→ EXTRACTED ENTRIES:
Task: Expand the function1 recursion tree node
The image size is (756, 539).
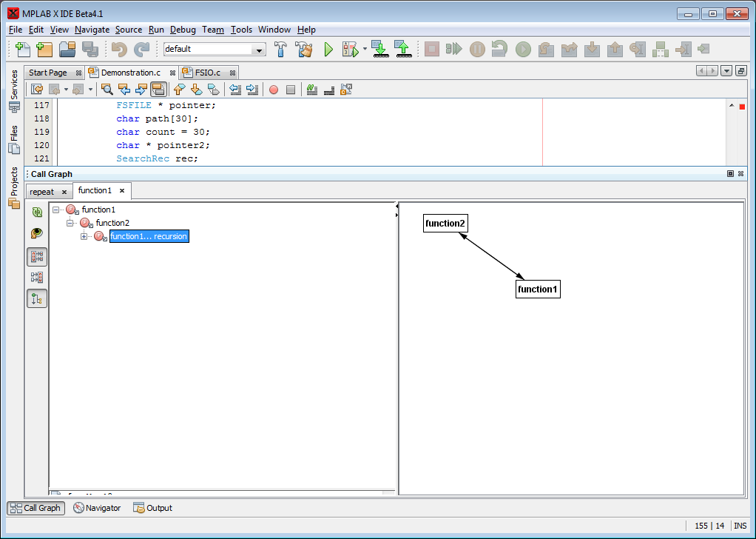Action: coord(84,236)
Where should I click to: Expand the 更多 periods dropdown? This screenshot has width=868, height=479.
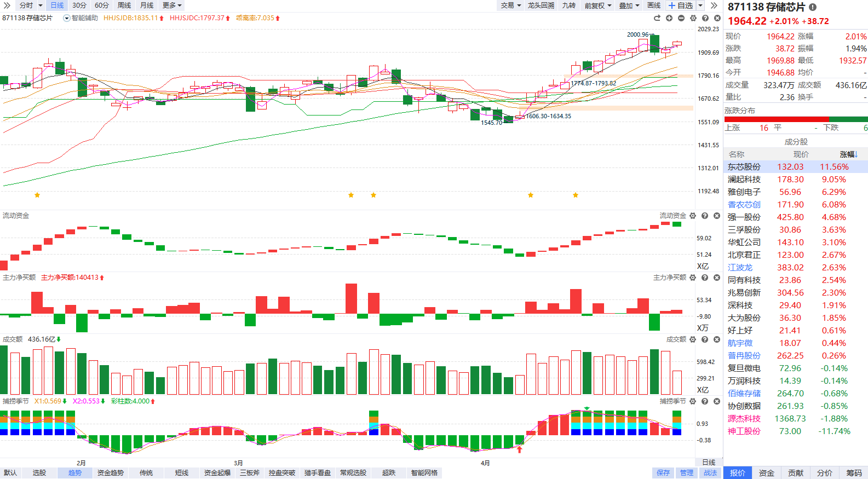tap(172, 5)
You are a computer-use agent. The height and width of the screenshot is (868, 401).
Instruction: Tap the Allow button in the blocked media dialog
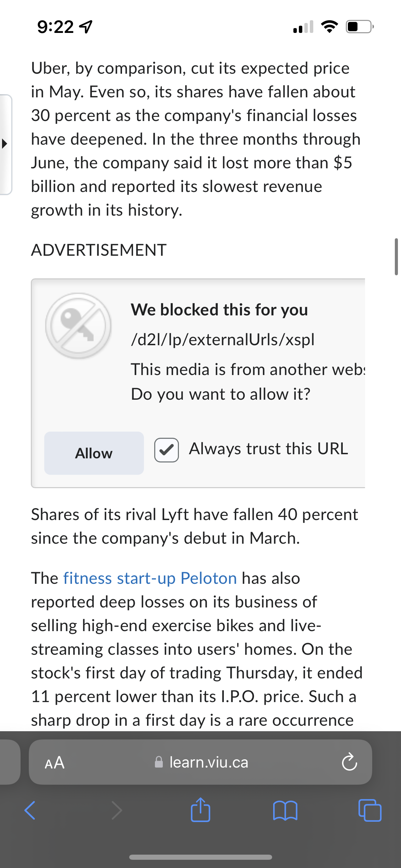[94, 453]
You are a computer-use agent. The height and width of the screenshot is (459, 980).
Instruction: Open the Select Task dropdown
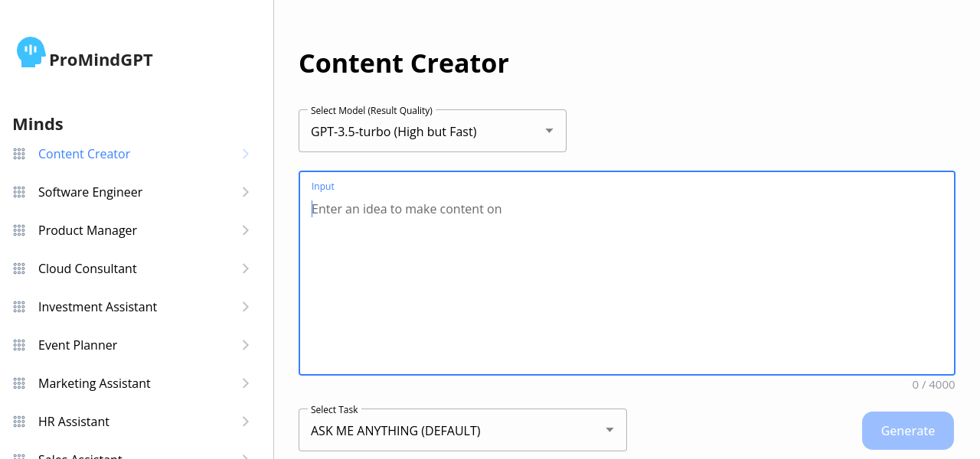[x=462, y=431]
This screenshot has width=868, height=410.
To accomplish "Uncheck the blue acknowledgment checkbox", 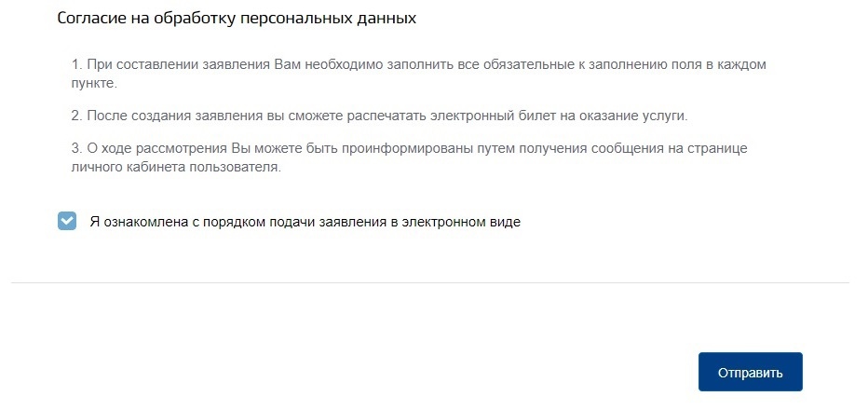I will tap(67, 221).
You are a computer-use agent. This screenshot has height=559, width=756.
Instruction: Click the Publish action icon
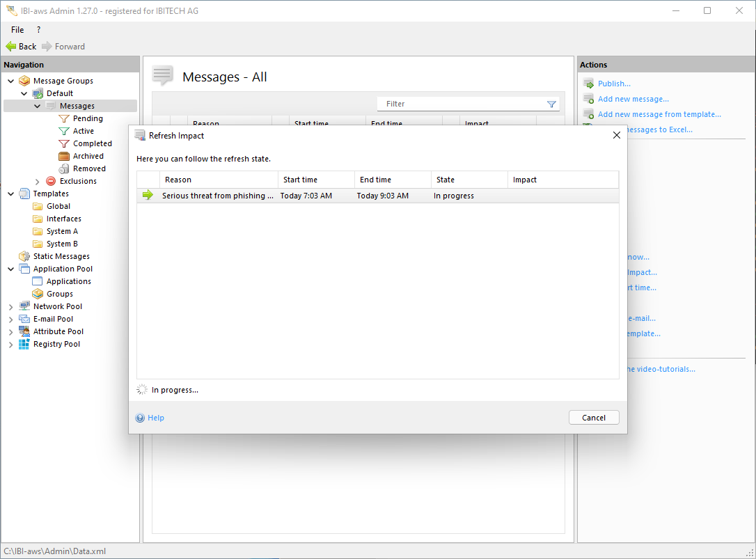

→ TASK BRIEF: Check each line above for the string "agent" and show the ones that have it.

→ SOLUTION TO THE EXERCISE:
You are a computer-use agent. The height and width of the screenshot is (868, 401).
You are a computer-use agent. The height and width of the screenshot is (459, 980).
You are a computer-use agent. This screenshot has height=559, width=756.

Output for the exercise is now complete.